Strona:PL Józef Ignacy Kraszewski-Banita Tom I.djvu/075

Z Wikiźródeł, wolnej biblioteki
Ta strona została uwierzytelniona.

Krzysztof udawać miłość do króla i jednać się napozór z Zamojskim ani myślał, ni się starał; rozumiał to, iż mu nie zawierzą, a całą ufność swą pokładał w rakuszaninie, bo choć mówiono, że carowi moskiewskiemu wierność nietylko przyobiecał, ale poprzysiągł, choć z nim nie zrywał, niewiele pono na niego rachował, a po ścięciu Ościka strach go ogarnął, zwłaszcza gdy w papierach jego Zborowskich listy lub wzmiankę o nich znaleziono.
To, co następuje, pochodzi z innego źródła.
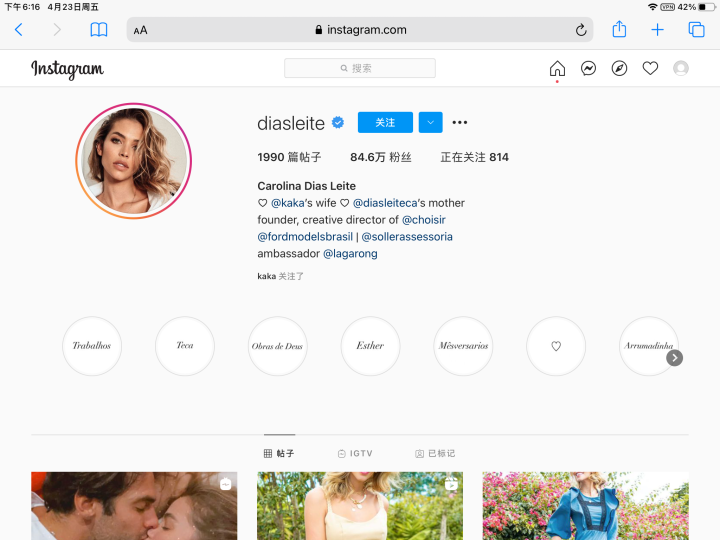This screenshot has height=540, width=720.
Task: Open the Trabalhos story highlight
Action: tap(92, 346)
Nie było tam dowodu zdrady, nie czyniono przeciwko nim nic, lecz ostrożność kazała zaniechać stosunków, które korzyści żadnych nie przedstawiały nateraz.
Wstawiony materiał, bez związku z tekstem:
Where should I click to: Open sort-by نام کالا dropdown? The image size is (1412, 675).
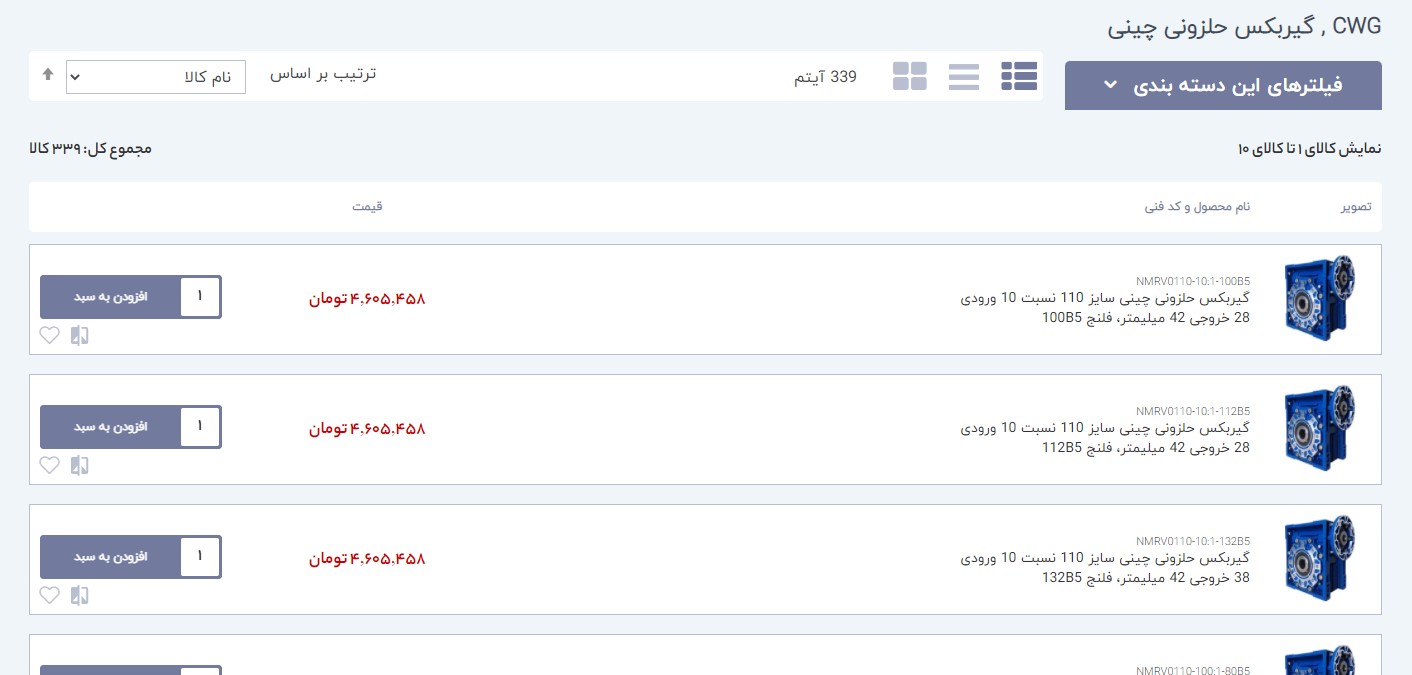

Kręcił się więc pan Krzysztof po kraju, malkontentów jak on sam dla cesarza na przyszłość przy sobie skupiając, to na wsi, to w Krakowie, to za granicą bawiąc, znikając i ukazując się niespodzianie, gdy dnia jednego znać mu dano, iż wyprzedzający pana Samuela od boku jego szlachcic Zarwaniec zjawił się w Krakowie i podczaszego szukał.
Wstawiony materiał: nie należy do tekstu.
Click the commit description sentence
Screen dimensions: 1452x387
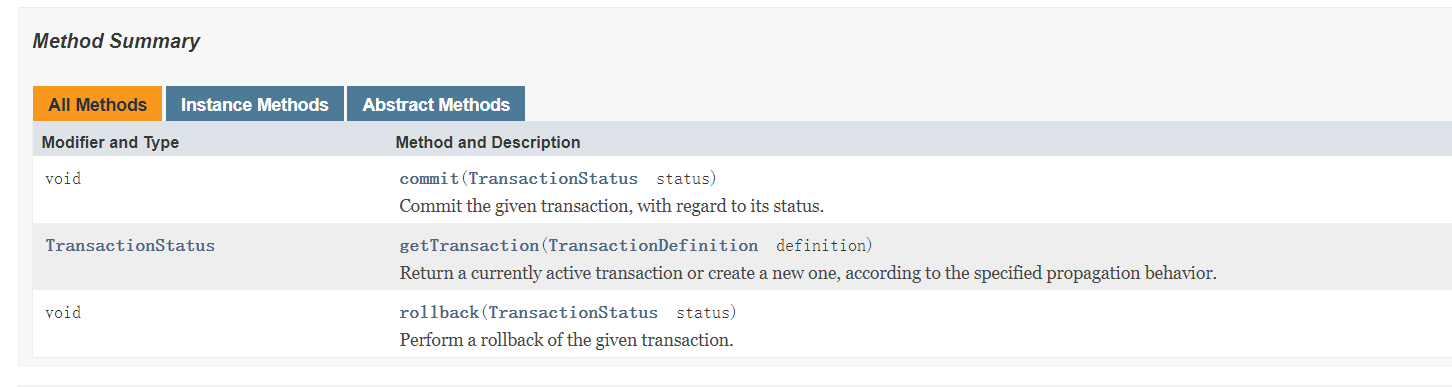pyautogui.click(x=611, y=206)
Łatwo go też mógł znaleźć, bo Zborowscy ilu ich było, gdy w Krakowie mieszkali, nie gdzieindziej jak w swoim domu na Franciszkańskiej ulicy.
Dwór był stary, a dla rodziny licznej przez ojca Marcina jeszcze rozbudowany tak, że i niemało gości i dwory i ludzi mógł pomieścić.